Search code examples
pythonfor-loopif-statementlinestext-processing

If statements inside a for loop over lines in a file


I have a file data.txt:

./path1
 * WITH LDLDLDLDLDLD                 *
  KDKDKDKDKD
  LDLDLDLDLDLDLDLD
  LDFLFLFLFLFLFLF
['-2.6993']
['-2.6983']
['-2.4490']
  LSLSLSLSLSL
['-2.6993']
['-2.6983']
['-2.4490']
  KKKGKGKGKGKGKGKG
['-79.7549']
  LDLDLDLDLDLDLDLDL
['-126.6208']
['-93.9881']
  KDKDKDKDKDKDKDKD
['-156.9296']
['-135.3548']
  LDLDLDLDDLDDLDLDLD
['-178.3941']
['-162.8602']
['-42.7064']
  KDKDKDKDKDLDLDLDLDLD
['-193.3335']
['-181.9782']
['-68.6555']

./path2
 * WITH DLLDLDLDLDLLDLD                 *
  LDLDLDLDLDLDLD
  BEBEBEBEBEBEL
  LSLSLSLSLSLSL
['-2.6993']
['-2.6983']
['-2.4490']
  OSOSOSOSOSOSOSOS
['-2.6993']
['-2.6983']
['-2.4490']
  KDKDKDKDKDKDKDKDKD
['-156.9296']
['-135.3548']
  MDMDMDMDMDMDDMDM
['-178.3941']
['-162.8602']
['-42.7064']
  KFKFKFKFPKLDLDLD
['-193.3335']
['-181.9782']
['-105.4751']
['-96.2342']

From which I would like to print the path and the negative values on that path.

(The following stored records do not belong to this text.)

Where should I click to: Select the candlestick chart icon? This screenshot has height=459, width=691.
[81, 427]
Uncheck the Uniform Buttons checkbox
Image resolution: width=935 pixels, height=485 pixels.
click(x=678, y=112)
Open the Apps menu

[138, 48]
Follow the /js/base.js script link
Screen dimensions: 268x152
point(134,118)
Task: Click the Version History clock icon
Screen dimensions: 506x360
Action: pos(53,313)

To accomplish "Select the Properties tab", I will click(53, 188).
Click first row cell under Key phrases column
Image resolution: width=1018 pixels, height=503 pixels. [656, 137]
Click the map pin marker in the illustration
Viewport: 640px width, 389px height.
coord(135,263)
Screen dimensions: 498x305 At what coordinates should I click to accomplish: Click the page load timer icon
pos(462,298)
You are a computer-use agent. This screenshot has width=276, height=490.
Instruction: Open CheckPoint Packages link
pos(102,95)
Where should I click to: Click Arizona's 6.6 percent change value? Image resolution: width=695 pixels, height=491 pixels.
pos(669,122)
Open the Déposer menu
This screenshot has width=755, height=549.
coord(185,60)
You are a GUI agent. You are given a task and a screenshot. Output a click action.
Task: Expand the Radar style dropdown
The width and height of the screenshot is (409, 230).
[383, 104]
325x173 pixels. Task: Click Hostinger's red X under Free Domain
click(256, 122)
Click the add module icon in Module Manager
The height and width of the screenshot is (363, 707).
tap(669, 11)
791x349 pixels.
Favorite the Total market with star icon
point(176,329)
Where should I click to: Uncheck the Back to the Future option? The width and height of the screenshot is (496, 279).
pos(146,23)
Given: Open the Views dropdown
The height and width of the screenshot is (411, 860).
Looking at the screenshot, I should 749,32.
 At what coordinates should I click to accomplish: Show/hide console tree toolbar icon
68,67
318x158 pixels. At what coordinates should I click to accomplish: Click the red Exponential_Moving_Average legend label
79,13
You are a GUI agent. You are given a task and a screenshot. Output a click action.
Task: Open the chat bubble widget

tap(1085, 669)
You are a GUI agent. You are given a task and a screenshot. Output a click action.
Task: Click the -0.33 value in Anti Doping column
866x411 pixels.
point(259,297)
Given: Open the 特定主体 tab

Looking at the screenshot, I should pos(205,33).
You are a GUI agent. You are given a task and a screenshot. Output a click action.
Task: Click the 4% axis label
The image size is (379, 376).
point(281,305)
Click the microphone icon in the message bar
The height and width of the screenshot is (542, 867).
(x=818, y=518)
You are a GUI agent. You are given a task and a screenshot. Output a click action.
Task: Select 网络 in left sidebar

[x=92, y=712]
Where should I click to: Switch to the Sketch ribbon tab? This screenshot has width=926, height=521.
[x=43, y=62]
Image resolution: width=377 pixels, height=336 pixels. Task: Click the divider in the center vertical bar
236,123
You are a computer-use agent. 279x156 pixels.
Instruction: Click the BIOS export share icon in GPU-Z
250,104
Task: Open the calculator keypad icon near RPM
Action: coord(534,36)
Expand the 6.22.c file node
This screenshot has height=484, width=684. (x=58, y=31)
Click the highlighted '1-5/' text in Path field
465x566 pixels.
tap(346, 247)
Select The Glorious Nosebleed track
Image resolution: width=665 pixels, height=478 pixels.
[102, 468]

The following code achieves this goal:

import re
import os
import numpy as np

f = open('data.txt', 'r')
All_aux = []

for line in f:
         if re.match(r"^\.", line):
          print line

         if re.match(r"^\[", line):

                 target2 = line.translate(None, "[]'',")    
                 aux = target2.split()
                 All_aux.append(aux)
                 flat_list = [item for sublist in All_aux for item in sublist]

print 'len(negatives) = ' , len(flat_list)

But the information printed is the following:

./path1

./path2

len(negatives) =  32

Once the first if re.match(r"^\.", line): is matched, it prints the line, but it does not print the first 17 negative values. Instead, this value is saved and summed to the 15 negative values found on the 2nd path.

I would like to obtain the following:

./path1

len(negatives) =  17

./path2

len(negatives) =  15

Is there a way to achieve this?


Solution

  • This is what I meant by the comment. I have made a few other improvements as well, for example using a string method which is generally simpler and more efficient than a regular expression.

    After a little thought and discussion with @tripleee I have dispensed with the flat_list since all you were doing is counting the length.

    I have commented, but please ask if you don't understand anything:

    # None of the imports are required
    # We only need a count
    negatives = 0
    
    # Previously you were not closing the file
    # This closes it automagically
    with open('data.txt', 'r') as f:
        for line in f:
            # No need for a regular expression here
            if line.startswith("./"):
                if negatives:
                    print 'len(negatives) = ' , negatives, '\n'
                    negatives = 0
                print line
    
            # Used "else if" since both `startswith` can't be true
            elif line.startswith("["):
                target2 = line.translate(None, "[]'',")
                # simplified
                negatives += len(target2.split())
    
    if negatives:
        print 'len(negatives) = ' , negatives
    

    This gives:

    ./path1
    
    len(negatives) =  17
    
    ./path2
    
    len(negatives) =  15